>> BEGIN

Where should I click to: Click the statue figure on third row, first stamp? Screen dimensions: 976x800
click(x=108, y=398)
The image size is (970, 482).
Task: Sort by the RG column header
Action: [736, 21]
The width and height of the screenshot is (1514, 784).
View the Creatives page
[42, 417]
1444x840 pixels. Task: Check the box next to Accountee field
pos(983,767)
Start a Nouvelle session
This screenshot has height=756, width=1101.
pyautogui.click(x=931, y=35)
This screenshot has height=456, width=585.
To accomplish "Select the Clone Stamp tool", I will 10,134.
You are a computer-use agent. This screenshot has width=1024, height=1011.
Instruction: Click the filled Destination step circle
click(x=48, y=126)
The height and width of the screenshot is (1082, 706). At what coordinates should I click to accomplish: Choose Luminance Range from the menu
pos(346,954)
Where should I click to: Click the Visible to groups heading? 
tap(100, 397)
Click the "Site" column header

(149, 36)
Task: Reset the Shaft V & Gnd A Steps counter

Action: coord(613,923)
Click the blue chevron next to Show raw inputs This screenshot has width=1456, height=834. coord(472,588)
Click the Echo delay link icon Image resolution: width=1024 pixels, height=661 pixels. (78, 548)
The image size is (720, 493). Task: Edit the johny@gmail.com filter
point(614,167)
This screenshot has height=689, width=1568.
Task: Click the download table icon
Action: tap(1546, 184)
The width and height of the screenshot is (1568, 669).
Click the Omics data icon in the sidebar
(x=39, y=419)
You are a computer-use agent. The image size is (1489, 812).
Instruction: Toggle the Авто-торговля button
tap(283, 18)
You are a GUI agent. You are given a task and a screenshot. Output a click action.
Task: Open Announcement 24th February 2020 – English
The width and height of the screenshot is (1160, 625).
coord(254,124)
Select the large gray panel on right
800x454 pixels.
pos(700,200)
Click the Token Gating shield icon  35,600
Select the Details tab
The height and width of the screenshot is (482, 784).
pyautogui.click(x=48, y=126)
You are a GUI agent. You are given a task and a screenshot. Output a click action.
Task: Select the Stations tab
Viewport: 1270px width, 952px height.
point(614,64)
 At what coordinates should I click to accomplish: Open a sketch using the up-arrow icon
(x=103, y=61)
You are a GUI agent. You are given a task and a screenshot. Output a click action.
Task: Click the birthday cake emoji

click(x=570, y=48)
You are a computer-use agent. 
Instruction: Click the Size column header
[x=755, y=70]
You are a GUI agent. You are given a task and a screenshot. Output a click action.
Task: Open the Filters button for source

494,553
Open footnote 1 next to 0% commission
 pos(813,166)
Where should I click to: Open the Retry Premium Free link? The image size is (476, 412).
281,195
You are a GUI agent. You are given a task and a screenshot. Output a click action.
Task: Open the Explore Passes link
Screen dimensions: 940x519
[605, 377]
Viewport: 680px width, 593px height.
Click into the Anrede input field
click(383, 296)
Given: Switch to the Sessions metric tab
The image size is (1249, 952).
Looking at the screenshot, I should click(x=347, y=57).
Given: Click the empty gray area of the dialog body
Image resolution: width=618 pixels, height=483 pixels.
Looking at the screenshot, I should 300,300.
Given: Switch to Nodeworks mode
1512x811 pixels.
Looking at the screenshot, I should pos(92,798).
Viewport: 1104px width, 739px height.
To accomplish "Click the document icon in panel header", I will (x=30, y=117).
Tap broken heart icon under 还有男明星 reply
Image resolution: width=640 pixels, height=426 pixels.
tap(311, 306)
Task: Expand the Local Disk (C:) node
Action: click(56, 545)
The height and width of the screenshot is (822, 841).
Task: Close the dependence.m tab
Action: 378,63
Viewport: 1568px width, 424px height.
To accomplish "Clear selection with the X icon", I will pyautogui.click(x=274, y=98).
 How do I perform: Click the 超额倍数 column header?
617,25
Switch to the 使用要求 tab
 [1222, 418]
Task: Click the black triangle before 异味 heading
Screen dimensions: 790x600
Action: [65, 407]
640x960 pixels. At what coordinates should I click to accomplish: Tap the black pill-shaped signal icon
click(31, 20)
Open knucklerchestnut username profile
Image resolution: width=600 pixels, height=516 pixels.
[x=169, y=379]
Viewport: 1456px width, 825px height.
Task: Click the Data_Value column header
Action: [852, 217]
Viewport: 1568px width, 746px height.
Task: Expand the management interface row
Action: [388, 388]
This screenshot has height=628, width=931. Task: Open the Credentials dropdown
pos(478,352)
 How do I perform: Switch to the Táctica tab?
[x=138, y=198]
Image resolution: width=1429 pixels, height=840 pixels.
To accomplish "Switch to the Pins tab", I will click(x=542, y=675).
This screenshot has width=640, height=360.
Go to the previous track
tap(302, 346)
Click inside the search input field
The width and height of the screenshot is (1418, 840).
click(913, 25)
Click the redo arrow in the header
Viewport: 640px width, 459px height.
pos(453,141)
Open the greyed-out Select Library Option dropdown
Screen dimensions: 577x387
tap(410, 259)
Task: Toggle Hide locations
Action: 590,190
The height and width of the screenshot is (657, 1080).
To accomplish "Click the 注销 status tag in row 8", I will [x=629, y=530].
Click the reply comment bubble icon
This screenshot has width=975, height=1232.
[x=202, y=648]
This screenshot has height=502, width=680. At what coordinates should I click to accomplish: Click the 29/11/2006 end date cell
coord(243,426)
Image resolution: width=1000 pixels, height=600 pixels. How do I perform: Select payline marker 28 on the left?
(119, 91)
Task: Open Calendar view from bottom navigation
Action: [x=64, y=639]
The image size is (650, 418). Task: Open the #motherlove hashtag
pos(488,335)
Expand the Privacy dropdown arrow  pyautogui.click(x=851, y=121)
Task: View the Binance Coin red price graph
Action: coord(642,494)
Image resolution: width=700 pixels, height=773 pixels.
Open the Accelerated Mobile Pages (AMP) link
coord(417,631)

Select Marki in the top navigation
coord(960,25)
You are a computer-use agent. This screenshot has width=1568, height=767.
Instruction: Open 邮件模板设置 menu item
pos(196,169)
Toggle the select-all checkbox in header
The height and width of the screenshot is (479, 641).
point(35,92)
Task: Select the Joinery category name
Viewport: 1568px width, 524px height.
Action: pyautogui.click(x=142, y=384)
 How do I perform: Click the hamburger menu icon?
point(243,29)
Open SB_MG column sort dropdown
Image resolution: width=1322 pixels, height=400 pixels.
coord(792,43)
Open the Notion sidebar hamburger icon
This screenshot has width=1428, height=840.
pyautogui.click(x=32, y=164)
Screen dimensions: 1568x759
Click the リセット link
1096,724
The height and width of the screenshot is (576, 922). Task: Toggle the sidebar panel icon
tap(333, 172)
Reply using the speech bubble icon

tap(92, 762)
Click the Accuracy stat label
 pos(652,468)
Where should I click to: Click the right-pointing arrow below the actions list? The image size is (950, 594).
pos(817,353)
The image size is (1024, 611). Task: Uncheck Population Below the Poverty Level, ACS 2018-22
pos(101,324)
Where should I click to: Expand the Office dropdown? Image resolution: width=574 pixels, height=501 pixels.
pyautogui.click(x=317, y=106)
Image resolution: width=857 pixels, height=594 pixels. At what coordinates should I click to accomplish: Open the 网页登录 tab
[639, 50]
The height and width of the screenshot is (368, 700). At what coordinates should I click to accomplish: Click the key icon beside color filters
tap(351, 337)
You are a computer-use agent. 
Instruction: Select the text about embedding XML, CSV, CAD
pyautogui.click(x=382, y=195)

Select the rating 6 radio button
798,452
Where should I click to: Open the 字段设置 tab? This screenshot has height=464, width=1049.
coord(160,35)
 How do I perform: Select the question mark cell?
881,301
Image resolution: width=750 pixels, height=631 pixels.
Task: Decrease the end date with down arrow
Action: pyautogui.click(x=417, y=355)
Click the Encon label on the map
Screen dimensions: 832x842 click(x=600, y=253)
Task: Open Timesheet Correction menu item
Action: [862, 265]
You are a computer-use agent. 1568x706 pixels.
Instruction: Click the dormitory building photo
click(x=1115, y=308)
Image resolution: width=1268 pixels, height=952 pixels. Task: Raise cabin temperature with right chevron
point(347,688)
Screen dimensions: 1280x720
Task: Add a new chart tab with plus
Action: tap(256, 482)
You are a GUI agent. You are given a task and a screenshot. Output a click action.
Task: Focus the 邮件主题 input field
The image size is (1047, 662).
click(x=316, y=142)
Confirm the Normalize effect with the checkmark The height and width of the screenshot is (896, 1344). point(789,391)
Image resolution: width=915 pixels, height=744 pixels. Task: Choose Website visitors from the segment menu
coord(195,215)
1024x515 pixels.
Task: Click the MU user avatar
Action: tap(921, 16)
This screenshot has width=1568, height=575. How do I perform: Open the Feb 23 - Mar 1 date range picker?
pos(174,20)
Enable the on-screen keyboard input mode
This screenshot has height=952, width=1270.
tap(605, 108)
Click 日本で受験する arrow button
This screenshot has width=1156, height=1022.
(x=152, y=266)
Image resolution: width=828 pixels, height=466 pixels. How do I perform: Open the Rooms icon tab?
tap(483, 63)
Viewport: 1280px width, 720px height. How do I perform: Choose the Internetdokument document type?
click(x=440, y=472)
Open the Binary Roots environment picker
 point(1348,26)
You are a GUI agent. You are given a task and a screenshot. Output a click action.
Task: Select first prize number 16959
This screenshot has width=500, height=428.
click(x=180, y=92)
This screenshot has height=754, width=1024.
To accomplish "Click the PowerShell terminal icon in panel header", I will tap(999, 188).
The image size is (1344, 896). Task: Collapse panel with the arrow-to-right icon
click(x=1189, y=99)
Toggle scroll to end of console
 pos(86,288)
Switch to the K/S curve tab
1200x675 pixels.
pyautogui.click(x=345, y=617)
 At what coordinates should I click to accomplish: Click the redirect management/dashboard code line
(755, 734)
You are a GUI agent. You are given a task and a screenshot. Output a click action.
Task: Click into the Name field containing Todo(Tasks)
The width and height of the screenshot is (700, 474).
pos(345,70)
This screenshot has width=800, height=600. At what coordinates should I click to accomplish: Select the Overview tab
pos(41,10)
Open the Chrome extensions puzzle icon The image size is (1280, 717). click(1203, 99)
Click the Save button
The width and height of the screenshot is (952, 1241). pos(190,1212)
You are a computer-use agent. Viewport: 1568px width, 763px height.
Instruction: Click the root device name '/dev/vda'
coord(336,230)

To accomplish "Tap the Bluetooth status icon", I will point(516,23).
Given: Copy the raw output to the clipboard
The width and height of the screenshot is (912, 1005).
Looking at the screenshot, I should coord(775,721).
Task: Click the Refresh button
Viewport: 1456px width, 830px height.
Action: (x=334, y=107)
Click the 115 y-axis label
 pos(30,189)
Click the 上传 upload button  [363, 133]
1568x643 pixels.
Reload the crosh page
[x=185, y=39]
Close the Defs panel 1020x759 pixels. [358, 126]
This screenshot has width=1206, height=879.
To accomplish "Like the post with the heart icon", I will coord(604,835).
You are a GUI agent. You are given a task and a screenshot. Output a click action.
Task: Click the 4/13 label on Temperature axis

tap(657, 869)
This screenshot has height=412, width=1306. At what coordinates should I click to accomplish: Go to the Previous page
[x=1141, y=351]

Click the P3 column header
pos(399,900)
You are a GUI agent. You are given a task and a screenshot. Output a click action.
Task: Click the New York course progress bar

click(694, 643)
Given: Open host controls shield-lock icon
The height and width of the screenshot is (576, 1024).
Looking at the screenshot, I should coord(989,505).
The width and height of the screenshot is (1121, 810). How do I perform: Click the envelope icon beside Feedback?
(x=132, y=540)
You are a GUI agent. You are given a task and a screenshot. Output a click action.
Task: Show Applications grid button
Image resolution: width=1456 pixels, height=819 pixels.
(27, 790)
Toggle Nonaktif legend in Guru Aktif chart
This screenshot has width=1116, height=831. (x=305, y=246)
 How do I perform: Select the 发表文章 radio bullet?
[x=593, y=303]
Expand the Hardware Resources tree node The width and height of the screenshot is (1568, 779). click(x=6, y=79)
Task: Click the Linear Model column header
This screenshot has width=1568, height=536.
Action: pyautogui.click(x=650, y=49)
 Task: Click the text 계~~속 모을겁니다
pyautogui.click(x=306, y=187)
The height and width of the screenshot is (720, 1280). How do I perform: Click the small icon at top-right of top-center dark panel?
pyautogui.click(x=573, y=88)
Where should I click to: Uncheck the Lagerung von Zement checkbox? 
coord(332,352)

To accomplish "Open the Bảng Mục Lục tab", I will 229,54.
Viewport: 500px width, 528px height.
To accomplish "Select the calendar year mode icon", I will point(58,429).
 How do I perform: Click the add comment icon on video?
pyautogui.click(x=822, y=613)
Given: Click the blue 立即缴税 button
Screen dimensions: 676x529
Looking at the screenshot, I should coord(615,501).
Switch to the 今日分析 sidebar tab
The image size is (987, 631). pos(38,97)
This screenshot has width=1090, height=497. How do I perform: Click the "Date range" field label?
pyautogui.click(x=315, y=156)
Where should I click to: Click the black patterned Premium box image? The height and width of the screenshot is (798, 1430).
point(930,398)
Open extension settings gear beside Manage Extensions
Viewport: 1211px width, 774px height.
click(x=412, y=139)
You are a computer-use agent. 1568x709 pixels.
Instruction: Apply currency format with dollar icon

>> END

Reproduce the records exactly as they appear, everything from the start of the records down to the line containing "pos(346,954)", with both ends included.

Where should I click to: Click the statue figure on third row, first stamp? Screen dimensions: 976x800
click(x=108, y=398)
The image size is (970, 482).
Task: Sort by the RG column header
Action: [736, 21]
The width and height of the screenshot is (1514, 784).
View the Creatives page
[42, 417]
1444x840 pixels. Task: Check the box next to Accountee field
pos(983,767)
Start a Nouvelle session
This screenshot has height=756, width=1101.
pyautogui.click(x=931, y=35)
This screenshot has height=456, width=585.
To accomplish "Select the Clone Stamp tool", I will 10,134.
You are a computer-use agent. This screenshot has width=1024, height=1011.
Instruction: Click the filled Destination step circle
click(x=48, y=126)
The height and width of the screenshot is (1082, 706). At what coordinates should I click to accomplish: Choose Luminance Range from the menu
pos(346,954)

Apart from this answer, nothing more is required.